──────── DATA PROVIDED ────────

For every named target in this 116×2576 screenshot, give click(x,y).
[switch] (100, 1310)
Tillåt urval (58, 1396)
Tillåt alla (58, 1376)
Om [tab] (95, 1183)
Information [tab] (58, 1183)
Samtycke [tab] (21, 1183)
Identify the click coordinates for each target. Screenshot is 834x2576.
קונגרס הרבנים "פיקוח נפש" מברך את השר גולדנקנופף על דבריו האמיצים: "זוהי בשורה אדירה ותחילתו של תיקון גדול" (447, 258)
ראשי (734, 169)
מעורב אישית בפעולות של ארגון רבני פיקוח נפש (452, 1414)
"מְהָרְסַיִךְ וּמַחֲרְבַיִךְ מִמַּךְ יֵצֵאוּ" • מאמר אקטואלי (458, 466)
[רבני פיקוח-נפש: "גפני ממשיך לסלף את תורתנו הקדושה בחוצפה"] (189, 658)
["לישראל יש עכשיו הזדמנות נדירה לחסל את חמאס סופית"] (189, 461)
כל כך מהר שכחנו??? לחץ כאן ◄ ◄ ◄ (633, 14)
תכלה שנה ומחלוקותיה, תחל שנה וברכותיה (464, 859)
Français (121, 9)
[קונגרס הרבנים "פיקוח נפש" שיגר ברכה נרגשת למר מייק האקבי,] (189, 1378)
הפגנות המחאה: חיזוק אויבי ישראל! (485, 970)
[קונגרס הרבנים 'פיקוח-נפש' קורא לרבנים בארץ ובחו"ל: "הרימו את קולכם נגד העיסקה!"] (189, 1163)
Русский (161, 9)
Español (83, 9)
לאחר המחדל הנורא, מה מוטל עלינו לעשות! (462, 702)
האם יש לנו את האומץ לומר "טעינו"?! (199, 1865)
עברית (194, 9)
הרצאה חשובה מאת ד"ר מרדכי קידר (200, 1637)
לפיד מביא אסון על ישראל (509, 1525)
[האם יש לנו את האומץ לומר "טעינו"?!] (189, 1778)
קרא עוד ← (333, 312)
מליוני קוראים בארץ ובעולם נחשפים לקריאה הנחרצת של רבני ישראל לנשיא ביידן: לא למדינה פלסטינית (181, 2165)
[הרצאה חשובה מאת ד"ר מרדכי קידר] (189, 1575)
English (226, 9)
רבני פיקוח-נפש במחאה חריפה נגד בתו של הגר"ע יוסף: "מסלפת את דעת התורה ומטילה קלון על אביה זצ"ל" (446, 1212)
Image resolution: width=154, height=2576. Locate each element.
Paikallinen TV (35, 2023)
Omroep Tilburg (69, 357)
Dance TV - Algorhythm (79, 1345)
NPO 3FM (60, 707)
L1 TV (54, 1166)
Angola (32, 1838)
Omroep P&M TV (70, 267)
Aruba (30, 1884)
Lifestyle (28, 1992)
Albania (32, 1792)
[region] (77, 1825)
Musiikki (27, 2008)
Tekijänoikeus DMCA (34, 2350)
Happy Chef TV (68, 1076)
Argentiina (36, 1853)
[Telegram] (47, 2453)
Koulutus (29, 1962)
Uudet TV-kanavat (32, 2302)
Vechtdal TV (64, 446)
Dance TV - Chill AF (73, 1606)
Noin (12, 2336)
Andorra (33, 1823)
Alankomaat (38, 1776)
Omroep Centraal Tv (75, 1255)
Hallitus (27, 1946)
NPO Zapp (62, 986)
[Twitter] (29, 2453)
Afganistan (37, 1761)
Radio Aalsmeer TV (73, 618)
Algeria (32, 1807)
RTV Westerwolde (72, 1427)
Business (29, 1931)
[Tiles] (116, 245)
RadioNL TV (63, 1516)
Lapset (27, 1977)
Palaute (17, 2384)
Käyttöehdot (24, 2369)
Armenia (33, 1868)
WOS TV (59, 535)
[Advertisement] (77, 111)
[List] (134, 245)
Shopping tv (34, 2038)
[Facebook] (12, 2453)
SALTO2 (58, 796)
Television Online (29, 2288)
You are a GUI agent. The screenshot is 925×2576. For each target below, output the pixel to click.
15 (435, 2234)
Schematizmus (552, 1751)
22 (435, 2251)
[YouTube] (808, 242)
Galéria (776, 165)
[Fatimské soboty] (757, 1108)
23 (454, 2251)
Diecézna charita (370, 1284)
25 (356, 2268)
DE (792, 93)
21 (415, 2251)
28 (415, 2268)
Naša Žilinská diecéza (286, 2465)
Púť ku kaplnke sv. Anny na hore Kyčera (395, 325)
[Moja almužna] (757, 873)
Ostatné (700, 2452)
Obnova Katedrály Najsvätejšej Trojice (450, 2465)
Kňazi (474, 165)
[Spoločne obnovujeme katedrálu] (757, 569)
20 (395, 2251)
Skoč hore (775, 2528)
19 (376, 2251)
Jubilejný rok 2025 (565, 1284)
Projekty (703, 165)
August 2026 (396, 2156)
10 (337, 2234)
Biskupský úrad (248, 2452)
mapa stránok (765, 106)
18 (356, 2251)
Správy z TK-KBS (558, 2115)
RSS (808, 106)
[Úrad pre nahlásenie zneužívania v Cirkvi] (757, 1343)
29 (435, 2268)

────────

» **EXERCISE DESCRIPTION**
Given the records above, return exactly the lines starting at the line containing "Om [tab] (95, 1183)" and ending at the line containing "Identify the click", including both.

» **THE ANSWER**
Om [tab] (95, 1183)
Information [tab] (58, 1183)
Samtycke [tab] (21, 1183)
Identify the click coordinates for each target. Screenshot is 834x2576.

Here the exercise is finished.